Data for this task:

_ _ _

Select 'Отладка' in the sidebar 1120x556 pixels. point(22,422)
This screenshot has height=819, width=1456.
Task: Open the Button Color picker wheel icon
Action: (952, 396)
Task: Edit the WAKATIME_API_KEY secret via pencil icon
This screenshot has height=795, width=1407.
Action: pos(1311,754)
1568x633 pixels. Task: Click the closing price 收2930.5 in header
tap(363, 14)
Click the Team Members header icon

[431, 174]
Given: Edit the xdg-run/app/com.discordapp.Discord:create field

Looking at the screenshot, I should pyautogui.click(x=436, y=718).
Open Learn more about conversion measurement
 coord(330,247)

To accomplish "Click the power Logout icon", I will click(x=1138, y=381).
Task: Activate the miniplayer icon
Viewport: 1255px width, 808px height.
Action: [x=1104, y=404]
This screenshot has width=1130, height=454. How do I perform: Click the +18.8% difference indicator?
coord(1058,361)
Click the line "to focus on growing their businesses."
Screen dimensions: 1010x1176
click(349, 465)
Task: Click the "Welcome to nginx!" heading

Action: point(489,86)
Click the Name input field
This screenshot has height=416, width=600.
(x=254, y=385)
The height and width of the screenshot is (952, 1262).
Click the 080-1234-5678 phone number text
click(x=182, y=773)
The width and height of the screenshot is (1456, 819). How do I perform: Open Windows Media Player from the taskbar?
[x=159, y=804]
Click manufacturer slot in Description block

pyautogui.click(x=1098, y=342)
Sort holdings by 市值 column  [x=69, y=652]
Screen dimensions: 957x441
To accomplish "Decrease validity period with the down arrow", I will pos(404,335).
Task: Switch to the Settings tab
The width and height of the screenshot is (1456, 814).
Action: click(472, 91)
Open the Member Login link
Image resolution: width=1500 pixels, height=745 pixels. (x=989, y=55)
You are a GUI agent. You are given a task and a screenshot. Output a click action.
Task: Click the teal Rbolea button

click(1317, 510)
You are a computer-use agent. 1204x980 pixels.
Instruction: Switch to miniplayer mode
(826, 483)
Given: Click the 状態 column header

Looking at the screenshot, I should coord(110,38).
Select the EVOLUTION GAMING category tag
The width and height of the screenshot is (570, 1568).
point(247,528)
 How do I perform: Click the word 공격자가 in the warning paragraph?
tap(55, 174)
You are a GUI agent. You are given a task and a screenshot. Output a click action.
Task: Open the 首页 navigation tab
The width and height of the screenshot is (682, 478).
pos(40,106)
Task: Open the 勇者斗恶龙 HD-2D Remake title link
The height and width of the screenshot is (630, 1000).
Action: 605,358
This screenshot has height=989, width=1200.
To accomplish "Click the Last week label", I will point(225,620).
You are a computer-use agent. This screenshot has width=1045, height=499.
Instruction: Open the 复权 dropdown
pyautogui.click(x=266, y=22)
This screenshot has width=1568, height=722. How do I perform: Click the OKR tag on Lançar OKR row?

_ _ _

Exercise instructions: A word-for-word restatement of all the records is required.

Result below:
Select 'Отладка' in the sidebar 1120x556 pixels. point(22,422)
This screenshot has height=819, width=1456.
Task: Open the Button Color picker wheel icon
Action: (952, 396)
Task: Edit the WAKATIME_API_KEY secret via pencil icon
This screenshot has height=795, width=1407.
Action: pos(1311,754)
1568x633 pixels. Task: Click the closing price 收2930.5 in header
tap(363, 14)
Click the Team Members header icon

[431, 174]
Given: Edit the xdg-run/app/com.discordapp.Discord:create field

Looking at the screenshot, I should pyautogui.click(x=436, y=718).
Open Learn more about conversion measurement
 coord(330,247)

To accomplish "Click the power Logout icon", I will click(x=1138, y=381).
Task: Activate the miniplayer icon
Viewport: 1255px width, 808px height.
Action: [x=1104, y=404]
This screenshot has width=1130, height=454. How do I perform: Click the +18.8% difference indicator?
coord(1058,361)
Click the line "to focus on growing their businesses."
Screen dimensions: 1010x1176
click(349, 465)
Task: Click the "Welcome to nginx!" heading

Action: point(489,86)
Click the Name input field
This screenshot has height=416, width=600.
(x=254, y=385)
The height and width of the screenshot is (952, 1262).
Click the 080-1234-5678 phone number text
click(x=182, y=773)
The width and height of the screenshot is (1456, 819). How do I perform: Open Windows Media Player from the taskbar?
[x=159, y=804]
Click manufacturer slot in Description block

pyautogui.click(x=1098, y=342)
Sort holdings by 市值 column  [x=69, y=652]
Screen dimensions: 957x441
To accomplish "Decrease validity period with the down arrow", I will pos(404,335).
Task: Switch to the Settings tab
The width and height of the screenshot is (1456, 814).
Action: click(472, 91)
Open the Member Login link
Image resolution: width=1500 pixels, height=745 pixels. (x=989, y=55)
You are a GUI agent. You are given a task and a screenshot. Output a click action.
Task: Click the teal Rbolea button

click(1317, 510)
You are a computer-use agent. 1204x980 pixels.
Instruction: Switch to miniplayer mode
(826, 483)
Given: Click the 状態 column header

Looking at the screenshot, I should coord(110,38).
Select the EVOLUTION GAMING category tag
The width and height of the screenshot is (570, 1568).
point(247,528)
 How do I perform: Click the word 공격자가 in the warning paragraph?
tap(55, 174)
You are a GUI agent. You are given a task and a screenshot. Output a click action.
Task: Open the 首页 navigation tab
The width and height of the screenshot is (682, 478).
pos(40,106)
Task: Open the 勇者斗恶龙 HD-2D Remake title link
The height and width of the screenshot is (630, 1000).
Action: 605,358
This screenshot has height=989, width=1200.
To accomplish "Click the Last week label", I will point(225,620).
You are a computer-use agent. This screenshot has width=1045, height=499.
Instruction: Open the 复权 dropdown
pyautogui.click(x=266, y=22)
This screenshot has width=1568, height=722. How do I perform: Click the OKR tag on Lançar OKR row?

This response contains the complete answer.